Education and Accomplishments
Dr. Cranham was an honors graduate of the Medical College of Virginia in 1988. He’s an internationally recognized speaker on the esthetic principles of smile design, contemporary occlusal concepts, treatment planning, restoration selection, digital photography, laboratory communication, and happiness and fulfillment in dentistry.
Dr. Cranham founded Cranham Dental Seminars, which provides lectures, mobile programs, and intensive hands-on experiences to dentists around the world. In 2008, Cranham Dental Seminars merged with THE DAWSON ACADEMY, a world-famous continuing education facility based in St. Petersburg, Florida. As The Dawson Academy’s acting Clinical Director, Dr. Cranham is involved with many of the courses and provides continuing education to dental professionals across the globe. He spends approximately two-thirds of his time in private practice and the other third as an educator.

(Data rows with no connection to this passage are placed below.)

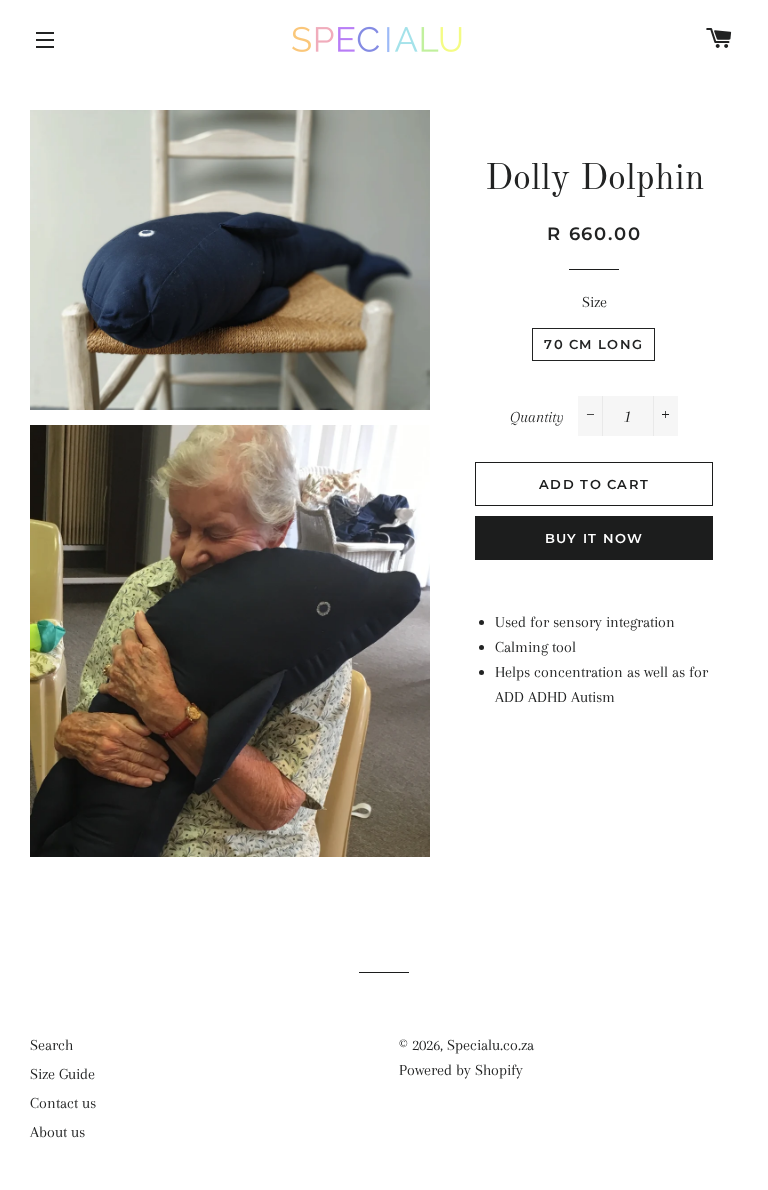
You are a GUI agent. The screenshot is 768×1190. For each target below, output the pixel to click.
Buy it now (594, 538)
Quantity (537, 417)
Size (594, 302)
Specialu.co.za (490, 1045)
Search (51, 1045)
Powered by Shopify (461, 1070)
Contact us (63, 1103)
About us (57, 1132)
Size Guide (62, 1074)
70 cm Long (593, 344)
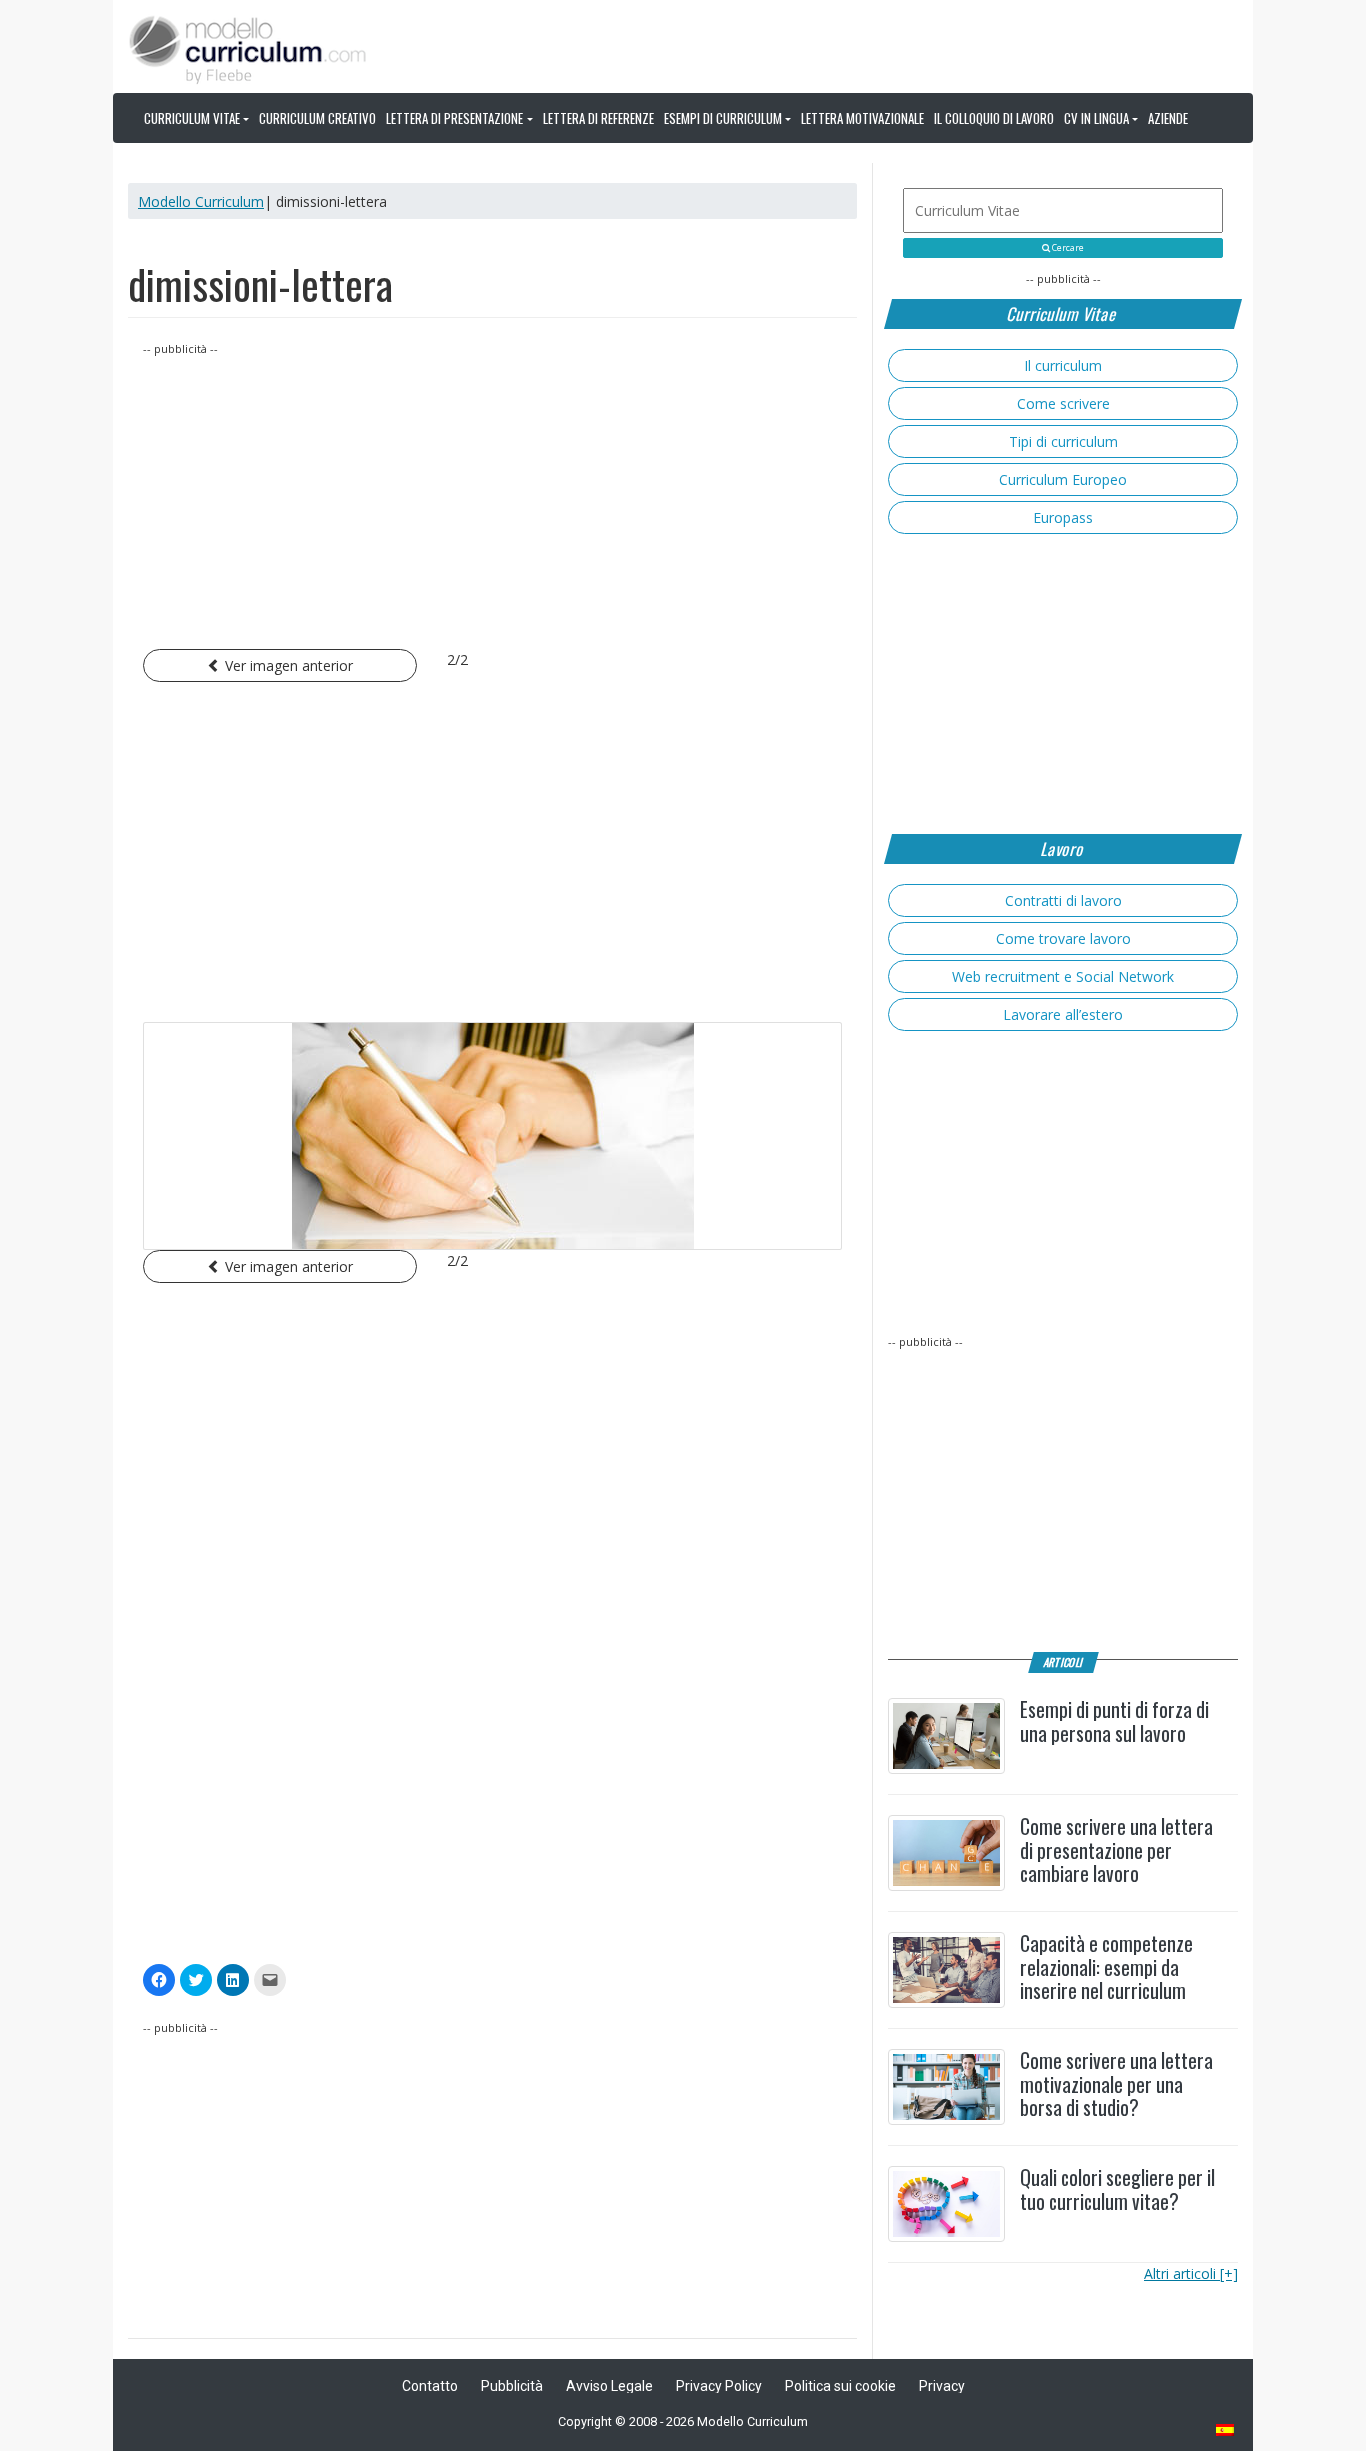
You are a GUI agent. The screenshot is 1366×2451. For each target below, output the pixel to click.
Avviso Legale (609, 2386)
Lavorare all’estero (1063, 1014)
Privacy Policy (719, 2386)
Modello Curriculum (201, 201)
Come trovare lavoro (1063, 938)
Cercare (1067, 248)
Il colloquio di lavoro (994, 118)
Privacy (942, 2386)
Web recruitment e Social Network (1063, 976)
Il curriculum (1063, 365)
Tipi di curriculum (1063, 441)
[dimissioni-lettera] (492, 1136)
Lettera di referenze (598, 118)
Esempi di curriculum (723, 118)
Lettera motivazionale (862, 118)
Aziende (1168, 118)
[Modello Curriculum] (248, 48)
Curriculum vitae (192, 118)
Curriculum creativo (317, 118)
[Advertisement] (492, 499)
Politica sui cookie (840, 2386)
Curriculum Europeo (1063, 479)
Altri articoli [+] (1191, 2273)
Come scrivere (1063, 403)
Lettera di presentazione (454, 118)
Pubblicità (512, 2386)
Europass (1063, 517)
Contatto (430, 2386)
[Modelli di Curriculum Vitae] (1226, 2431)
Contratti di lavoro (1063, 900)
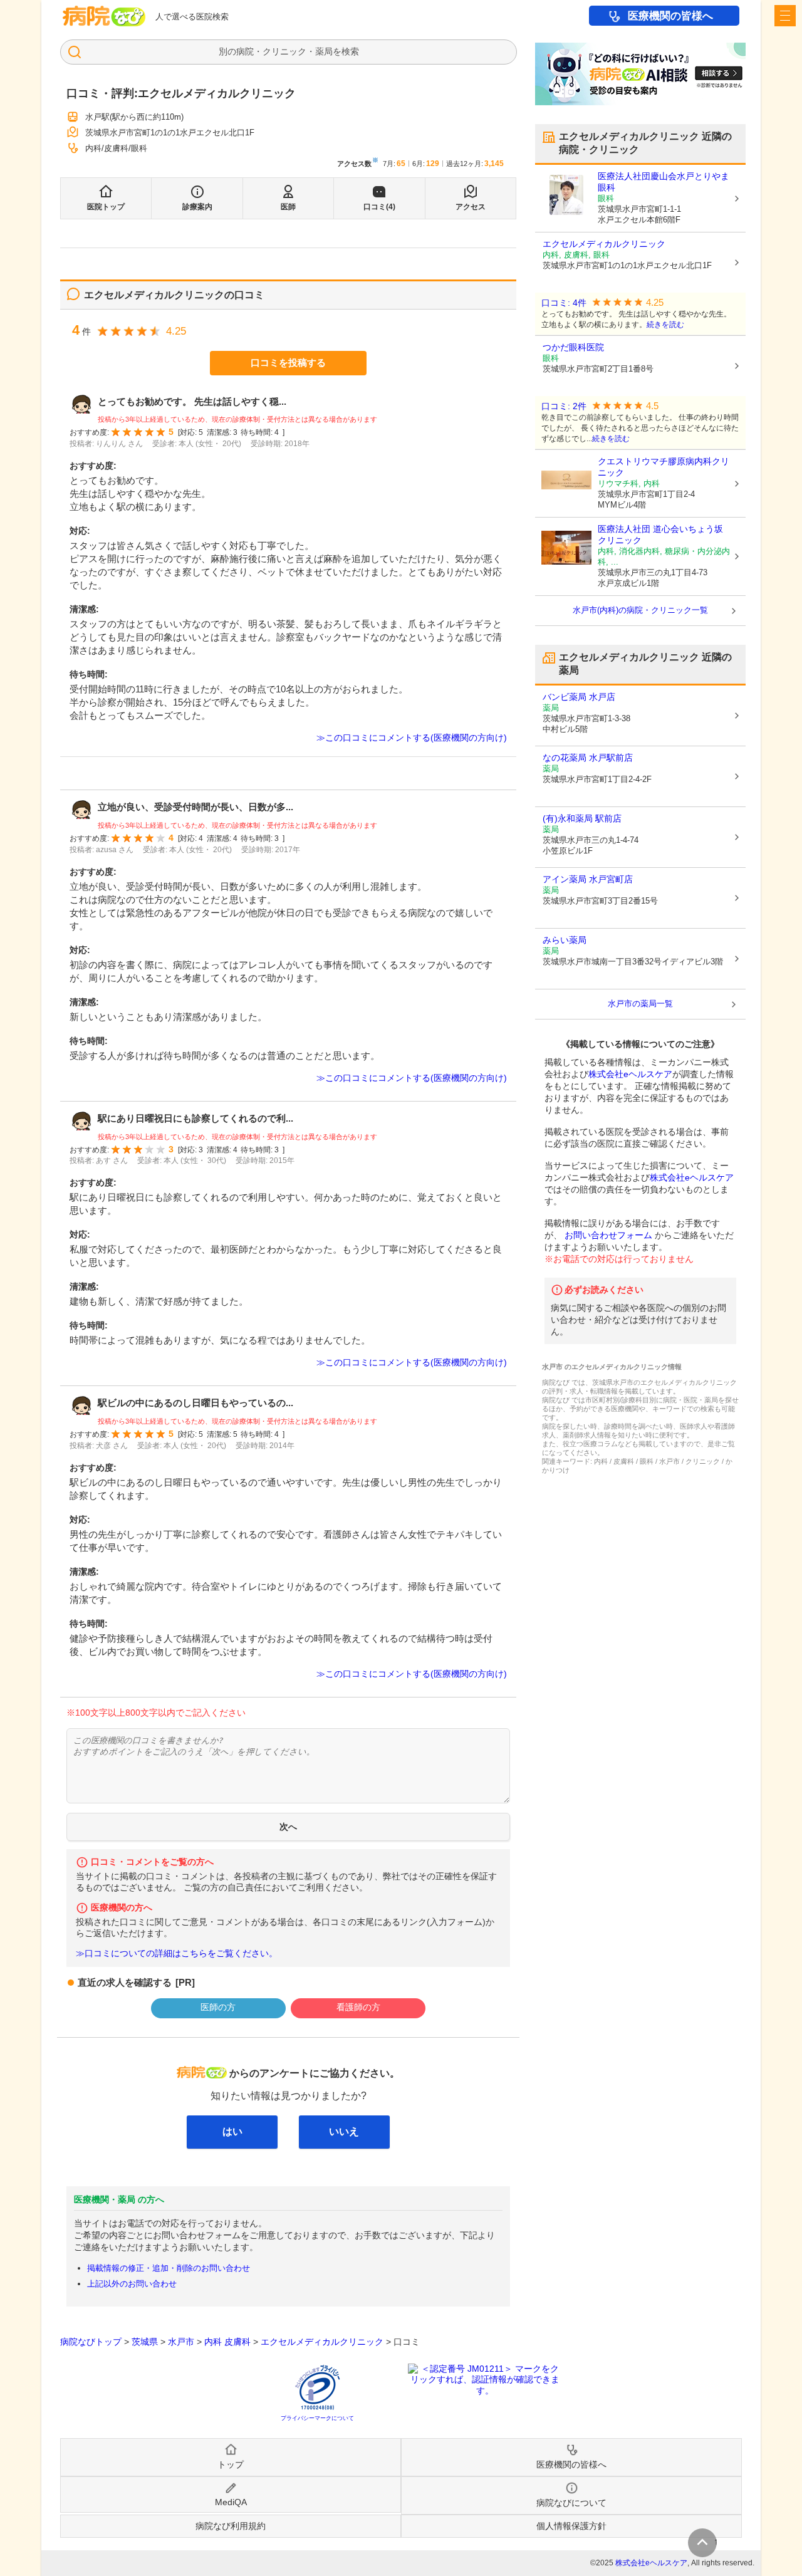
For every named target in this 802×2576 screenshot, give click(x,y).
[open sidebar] (785, 15)
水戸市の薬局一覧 (640, 1003)
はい (232, 2131)
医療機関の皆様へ (670, 16)
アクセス (471, 206)
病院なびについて (571, 2503)
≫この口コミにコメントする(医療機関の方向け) (411, 738)
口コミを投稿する (288, 362)
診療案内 (197, 206)
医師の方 (218, 2007)
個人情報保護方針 (571, 2526)
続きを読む (665, 324)
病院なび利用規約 (230, 2526)
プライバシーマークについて (317, 2418)
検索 (350, 51)
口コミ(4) (379, 206)
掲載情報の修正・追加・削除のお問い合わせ (168, 2268)
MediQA (231, 2502)
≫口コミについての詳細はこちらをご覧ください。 (177, 1953)
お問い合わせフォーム (608, 1235)
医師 (288, 206)
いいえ (344, 2131)
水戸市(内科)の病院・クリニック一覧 (640, 610)
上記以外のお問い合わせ (132, 2283)
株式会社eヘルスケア (630, 1074)
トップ (230, 2464)
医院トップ (106, 206)
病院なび (104, 16)
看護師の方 (358, 2007)
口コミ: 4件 (563, 303)
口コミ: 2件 (563, 406)
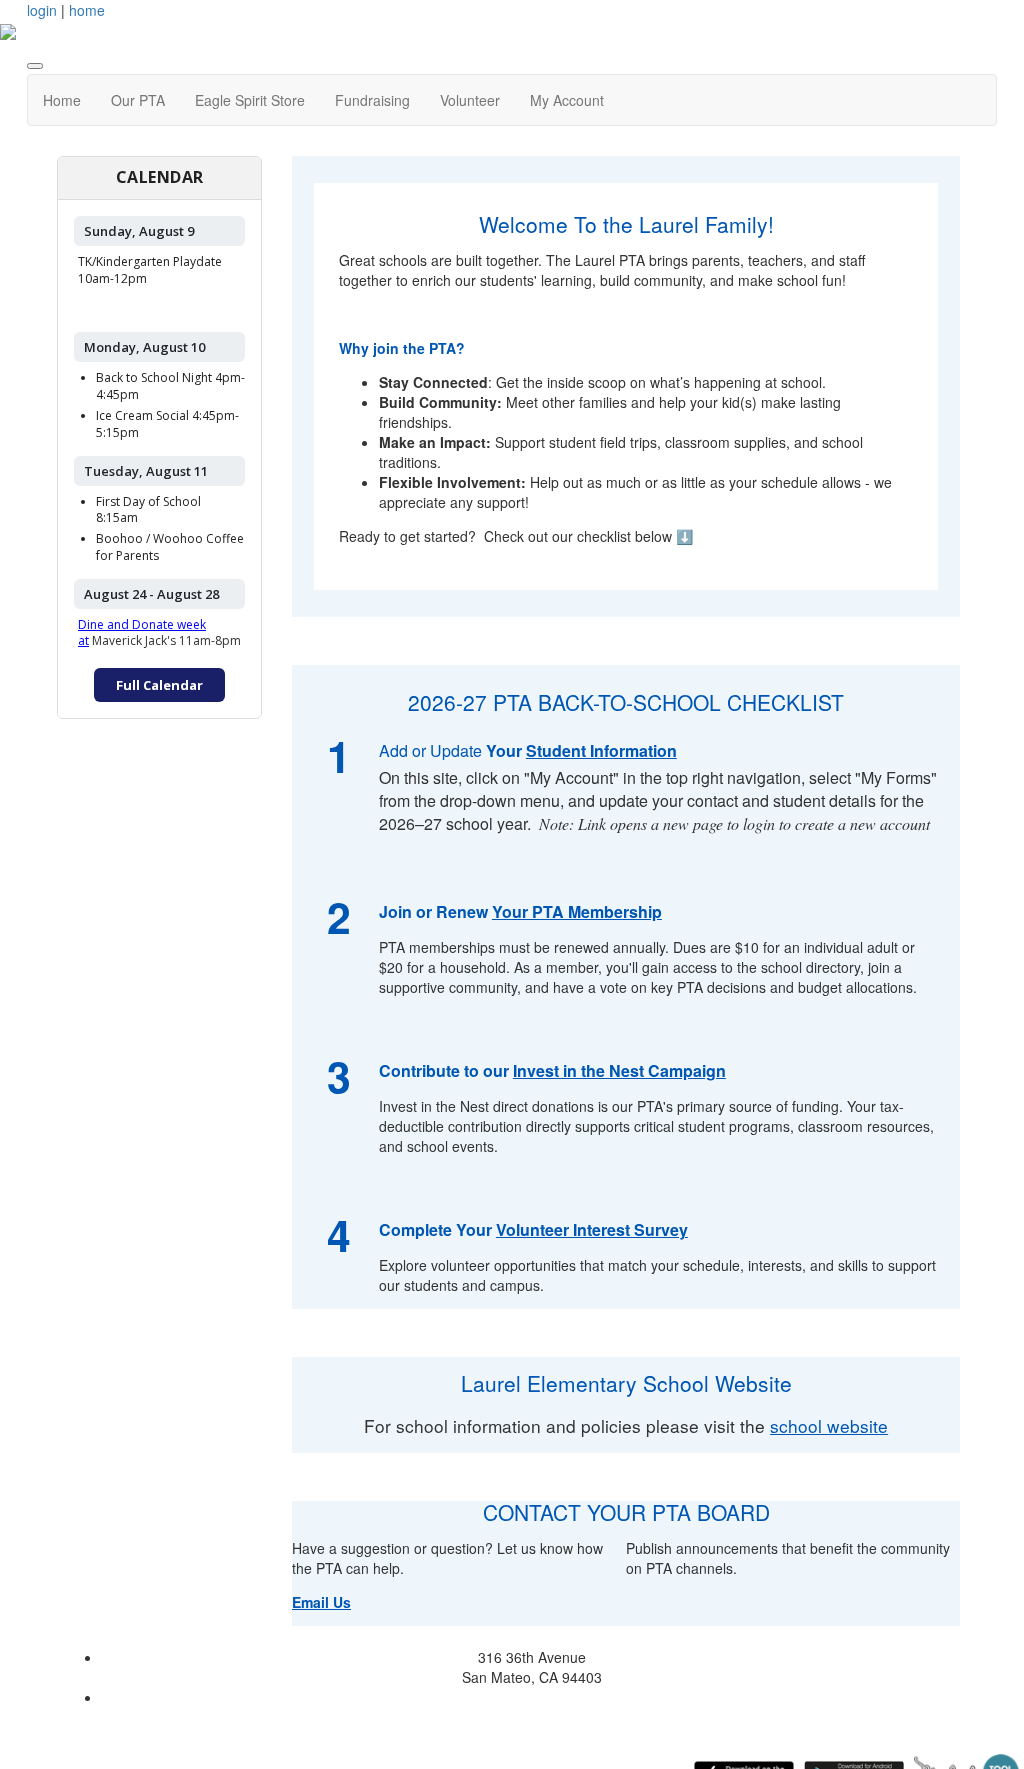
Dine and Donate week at (142, 633)
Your (504, 750)
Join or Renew (435, 911)
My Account (567, 100)
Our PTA (138, 100)
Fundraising (372, 100)
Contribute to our (552, 1070)
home (87, 10)
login (42, 10)
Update (456, 750)
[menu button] (35, 66)
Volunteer (470, 100)
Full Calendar (159, 685)
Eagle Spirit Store (250, 100)
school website (829, 1425)
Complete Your (533, 1229)
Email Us (321, 1602)
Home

He believes this balance keeps him on the leading edge of both disciplines.
A published author, Dr. Cranham is committed to providing the highest quality patient care, as well as developing sound educational programs that exceed the needs of today’s dental professional.
He is an active member of numerous professional organizations, including the American Dental Association, American Academy of Cosmetic Dentistry, American Academy of Fixed Prosthodontics, and American Equilibration Society.
Peter E. Dawson, D.D.S. is considered to be one of the most influential clinicians and teachers in the history of dentistry. He is the founder of the “Concept of Complete Dentistry Series” as well as The Dawson Academy.